On March 13, 2015, I turned 20 years old and my birthday present from a recent friend I had made was a gentle hand on my thigh and a slew of compliments including grand claims of my being “pretty and fun.” He made sure to emphasize the pretty part throughout the 40-minute car ride on the way to a birthday dinner my close friend had set up for me. He would rephrase the sentiment artfully into variations such as; “I find you really pretty” and “I think you’re very pretty” and “you’re so pretty.” In between some of these pretties, he told me that I was really easy to talk to and that he felt like he hadn’t been able to open up to someone so much in a long time. This I found to be significant, and every time he would say something meaningful like that and then call me pretty, I felt that it only dragged the important stuff through the mud, giving it a superficial coating.

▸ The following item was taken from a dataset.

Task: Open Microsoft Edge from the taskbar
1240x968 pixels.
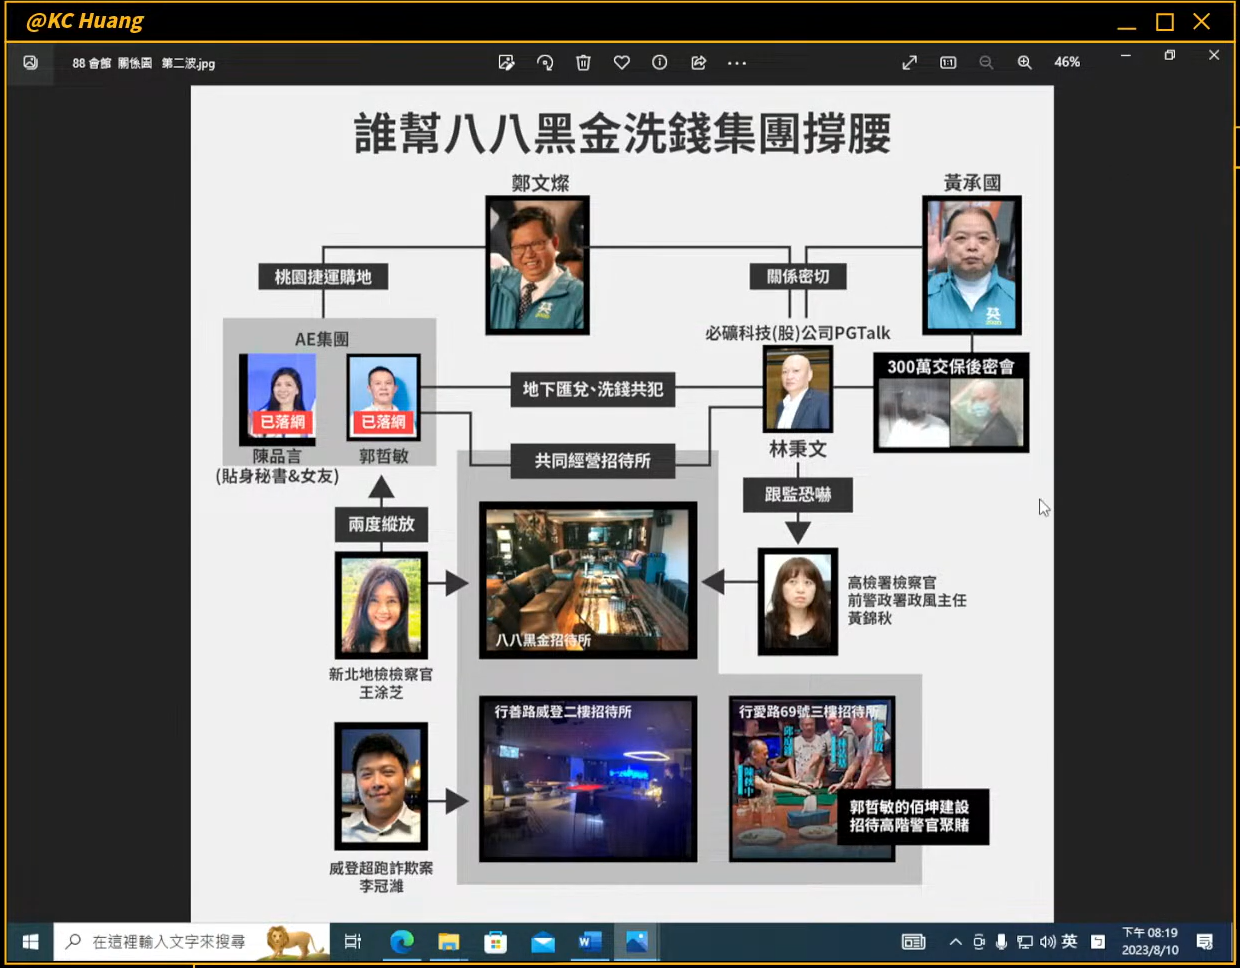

The rest of that week, I spent on the beaches in Florida with my two female friends. They liked to inform me frequently how much “sexier” I looked in a bikini than they ever would. This didn’t make me feel particularly self-conscious or particularly confident. More than anything, it made me feel irked and alienated because I didn’t know what their intentions were in saying it or how to respond. If I said, “Well, I’m not always 100 percent happy with my body,” that would be true, and if I responded, “Thanks, I love my body,” that would also be true. But I was sure either response would be wrong because I had a sneaking suspicion that somehow whatever I said would have more to do with their bodies, in their minds, than with mine. I mostly responded with a strained “Thanks?” and by the end of the week a passive, “cool” or “OK.”
More recently, I met a guy at a party near my college and was sitting down taking to him. We had been talking about his family. I learned about the dog tag he wore around his neck, his father’s brief acting career and his dreams for the future. He hadn’t learned anything about me. He hadn’t asked. But at the end of the night, he said this: “I’m surprised I was even able to talk to someone like you.”
“Someone like me?” I asked, curious as to what kind of person he thought I was based on the scant information I had given him.
“A beautiful woman,” he said.
“A beautiful woman?” I repeated.
“Yes” he insisted, “you’re a beautiful woman,” as if he were convincing me.
“That doesn’t mean anything to me,” I told him.
I've learned that to most people beauty is symmetry, surface, proportion. Being identified as this type of beauty is not something that makes me feel special or appreciated. Oftentimes, like in these past encounters, it can actually make me feel invalidated, like once that word has been spoken, I have nothing more to offer and that simply isn't true.
I want to be pretty and cute and sexy all wrapped up into one great big beautiful. But I want to be beautiful in times filled with emotion and self. Moments when my face is wet and distorted from crying and laughing at the same time, or I’m shrieking with an intense joy that I just can't withhold. To be called “beautiful,” as if I simply walk around every day blank faced and beautiful, makes me feel empty and superficial, and it shows that the person referring to me as such might just see me that way. The next time someone calls you beautiful, try asking them, "Why am I beautiful?" The answer might reveal just how much (or how little) that person cares about what's truly beautiful about you.
Real beauty is asymmetrical, and it shows itself in instances more penetrating than an empty image.